Michel Aubier, in a very informative study performed in 1980, examined patients with chronic respiratory failure and chronic hypercapnia who presented with an acute respiratory illness and acute hypoxia (M. Aubier et al., American Review of Respiratory Disease, 1980;122:747). Dr. Aubier and his colleagues asked these patients to inhale gas with an FIO2 of 1.0, or 100% oxygen. On average, the PaCO2 increased by approximately 20 mm Hg with the supplemental oxygen, but these patients did not stop breathing! Why did the PaCO2 increase this much?
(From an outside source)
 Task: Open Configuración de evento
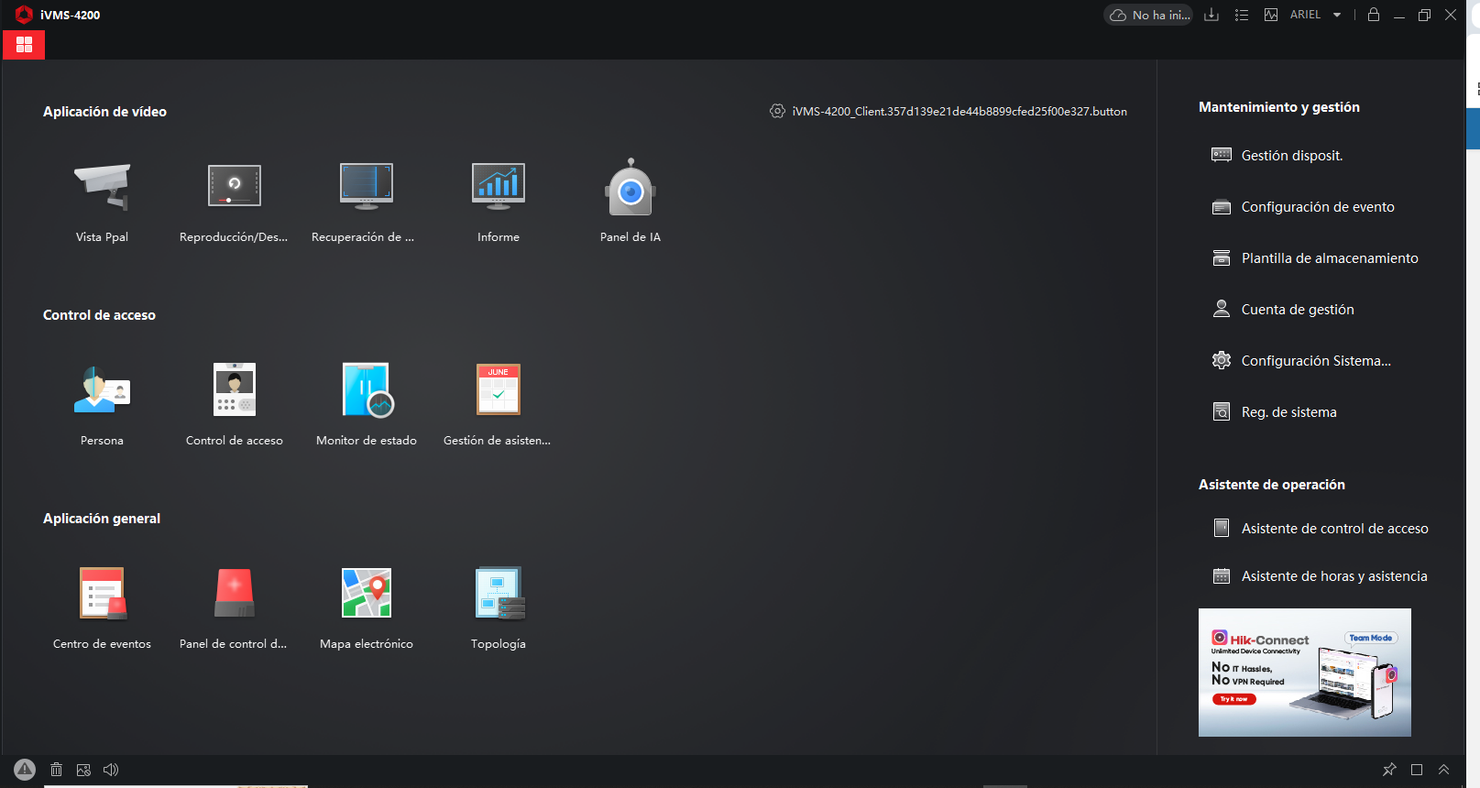[x=1317, y=207]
In this and subsequent studies, the data showed that the increase in PaCO2 with supplemental oxygen could be attributed to three factors. First, there is a small decrease in ventilation as the hypoxemia is relieved. After 15 minutes on the supplemental oxygen, the ventilation was approximately 7% lower than before the administration of oxygen. Second, ventilation/perfusion mismatch is worsened by the administration of oxygen. Recall that poorly ventilated alveoli have a low PaO2, which leads to hypoxic pulmonary vasoconstriction of the pulmonary arterioles leading to those alveoli. Blood is sent to better-ventilated alveoli. With the administration of supplemental oxygen, however, oxygen diffuses into the poorly ventilated alveoli, PAO2 increases, and the hypoxic pulmonary vasoconstriction is reversed. More blood now goes to what are still poorly ventilated alveoli, and PaCO2 increases. This factor accounts for approximately 40% of the acute elevation in PaCO2 seen in these patients. The third factor responsible for the increase in PaCO2 in these patients is the Haldane effect (see Fig. 5-7). With the administration of oxygen and the increase in PaO2, carbon dioxide is displaced from hemoglobin and enters the liquid portion of the blood, resulting in a higher PaCO2 (Quick Check 6-1).
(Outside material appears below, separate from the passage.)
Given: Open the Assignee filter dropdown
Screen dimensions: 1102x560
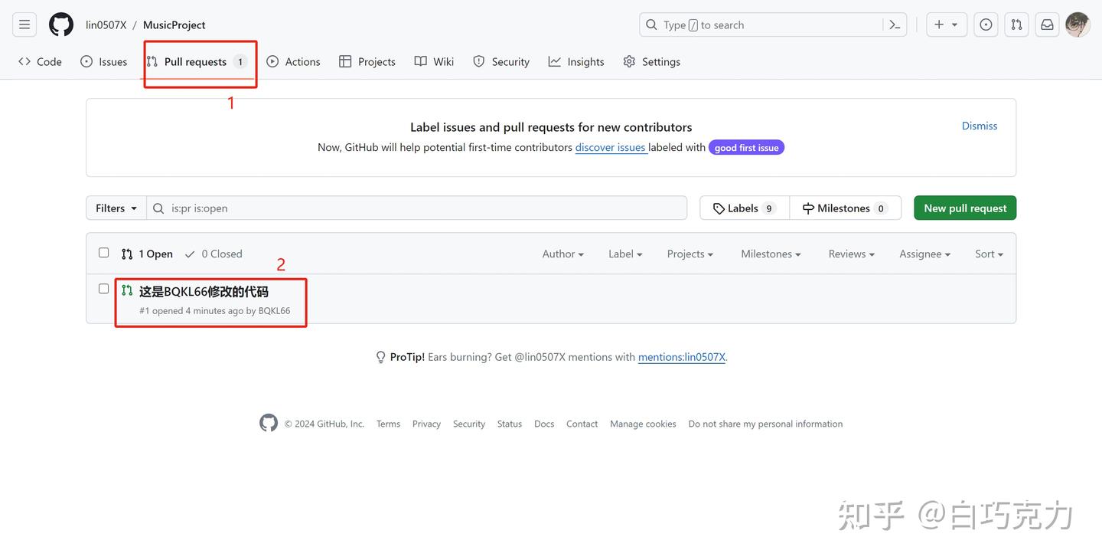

A 20-mm Hg increase in the PaCO2 is not good for the patient because it leads to acute acidosis and, depending on the original PaCO2, may bring the level of hypercapnia near the point where it will have an anesthetic effect on the brain. However, acute hypoxemia can be a life-threatening problem and must be treated with supplemental oxygen. Use the lowest amount of oxygen that is necessary to raise the PaO2 to approximately 60 mm Hg (oxygen saturation of 90%), and remember that it will not cause the patient to stop breathing.